While no increasing or decreasing trends have been observed for recruitment for Antarctic toothfish in the Ross Sea region, changes in the level of mean recruitment may be expected to occur in the future due to climate-induced shifts in oceanographic conditions or ecosystem regime shifts. The proposed framework incorporates stochastic recruitment scenarios to test policy resilience against gradual and abrupt population dynamics shifts, aligning with CCAMLR's precautionary ecosystem-based management framework. 

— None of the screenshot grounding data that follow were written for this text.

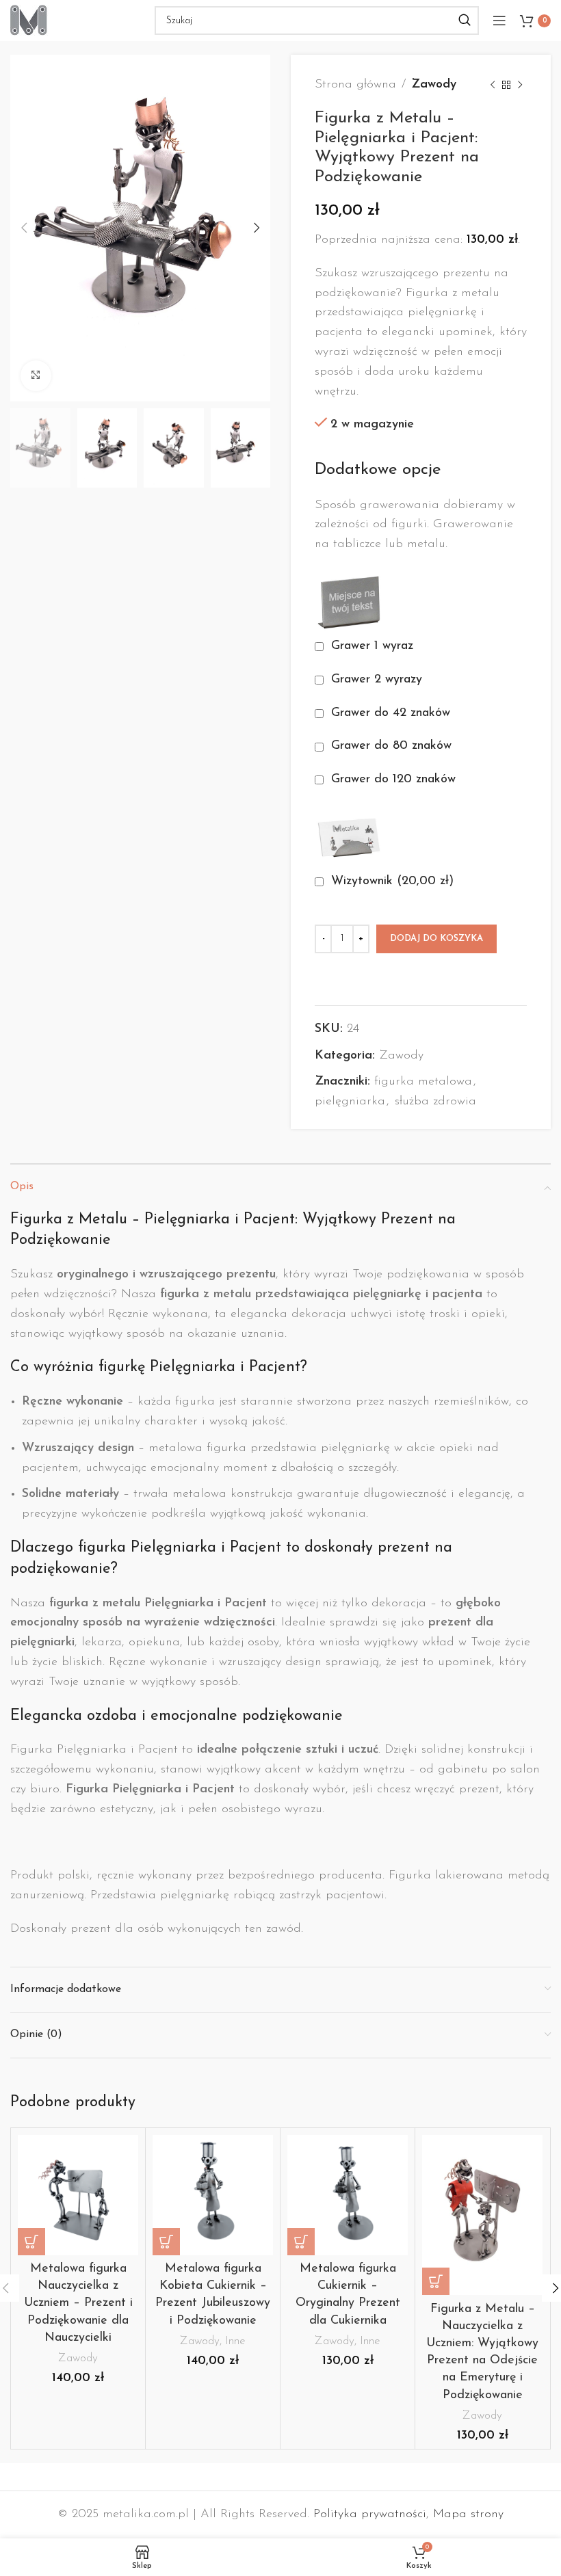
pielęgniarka (350, 1102)
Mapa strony (468, 2514)
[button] (31, 2241)
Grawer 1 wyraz (372, 646)
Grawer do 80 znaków (391, 746)
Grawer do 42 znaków (390, 713)
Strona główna (355, 85)
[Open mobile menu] (499, 20)
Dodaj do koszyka (436, 938)
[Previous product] (492, 85)
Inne (235, 2341)
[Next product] (520, 85)
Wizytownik (390, 881)
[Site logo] (29, 20)
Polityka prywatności (369, 2514)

This approach optimises scientific resource allocation by prioritising evaluation of the most influential uncertainties first, providing a practical framework for evaluating alternative harvest control rules while supporting progressive refinement through subsequent research phases.

We recommend:

  1. Prioritised parameter evaluation: Focus first on parameters with the greatest influence on assessment outcomes and management advice, particularly natural mortality, recruitment dynamics, and tag-related parameters.
  2. Comprehensive uncertainty characterisation: Define the plausible ranges and distributions for those parameters, and observations from the fishery or other stocks for parameters where currently available analyses do not inform uncertainty ranges.
  3. Stochastic recruitment scenarios: Develop scenarios that test management strategy robustness against potential changes in recruitment patterns due to climate or ecosystem shifts, including changes in the level of mean recruitment.
  4. Where uncertainty ranges for parameters cannot be determined, evaluate monitoring approaches to instigate breakout or stopping rules if changes in these parameters are detected.
  5. Adaptive approach: Implement the MSE in phases, allowing for refinement and additional parameter exploration as new data and research results become available.